====== RECORDS PROVIDED ======

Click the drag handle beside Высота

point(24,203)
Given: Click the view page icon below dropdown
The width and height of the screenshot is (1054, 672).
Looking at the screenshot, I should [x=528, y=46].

======

WORK ORDER ▸ Send back, unchanged, every line of the records from the one with "Given: Click the" through the last.

TASK ANSWER ▸
Given: Click the view page icon below dropdown
The width and height of the screenshot is (1054, 672).
Looking at the screenshot, I should [x=528, y=46].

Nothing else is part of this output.